Author: Tim Granitz, Managing Partner at Mahany Law

Whistleblowers alerting the government to alleged fraudulent conduct by the Ohio-based drug distributor, Cardinal Health, Inc., have been awarded $2.6 million for their role in a lawsuit based on alleged fraudulent dealings by the company.

In January, the Department of Justice announced a $13.125 million settlement with Cardinal Health, a wholesale pharmaceutical distribution company based in Dublin, Ohio. The lawsuit, filed in Boston, Massachusetts, recoups taxpayer dollars illegally diverted to the company in a scheme whereby Cardinal offered cash bonuses to recruit new physician provider customers at the expense of taxpayers.

Upfront Discounts Violated Anti-Kickback Laws

The government alleged Cardinal Health offered discounts in the form of upfront cash bonuses to doctors in outpatient settings in exchange for purchases of certain specialty pharmaceutical products from Cardinal for use by Medicare patients. This was done through the company’s specialty pharmaceutical distribution subsidiary, Cardinal Health 108, LLC. Physician practices routinely seek reimbursement for specialty products through Medicare Part B and state Medicaid programs.

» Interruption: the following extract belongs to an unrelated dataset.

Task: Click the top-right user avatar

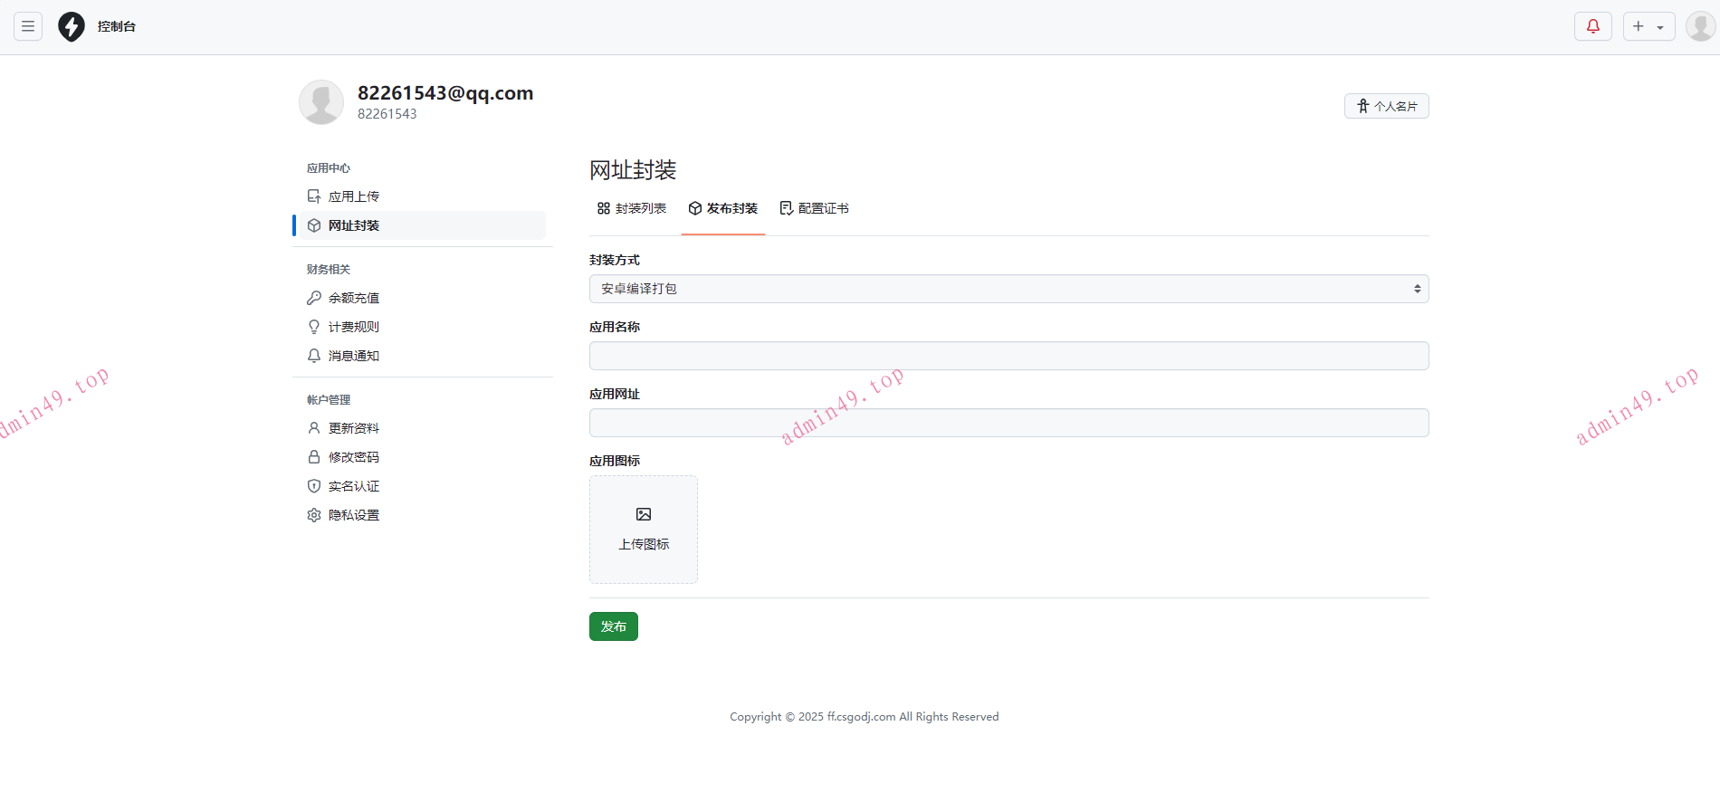Action: [x=1699, y=26]
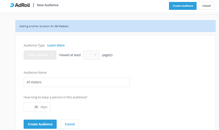Screen dimensions: 219x130
Task: Click bold All Visitors text in banner
Action: [x=61, y=26]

Cardinal paid the bonuses to doctors before the drug purchases were made and were not linked to any particular transaction. These upfront bonuses, often called “upfront discounts,” “upfront rebates,” or “transition rebates,” are not associated with identifiable sales and/or constitute unearned rebates in violation of applicable healthcare laws.

For the Feds, the scheme raised red flags and ultimately resulted in Cardinal paying millions to settle allegations it violated the Anti-Kickback Statute and the False Claims Act (FCA) as well as state Medicaid laws. Under the federal Anti-Kickback Statute, drug distributors are prohibited from offering or paying any compensation to convince doctors to purchase medications for use on patients covered by the Medicare health insurance program.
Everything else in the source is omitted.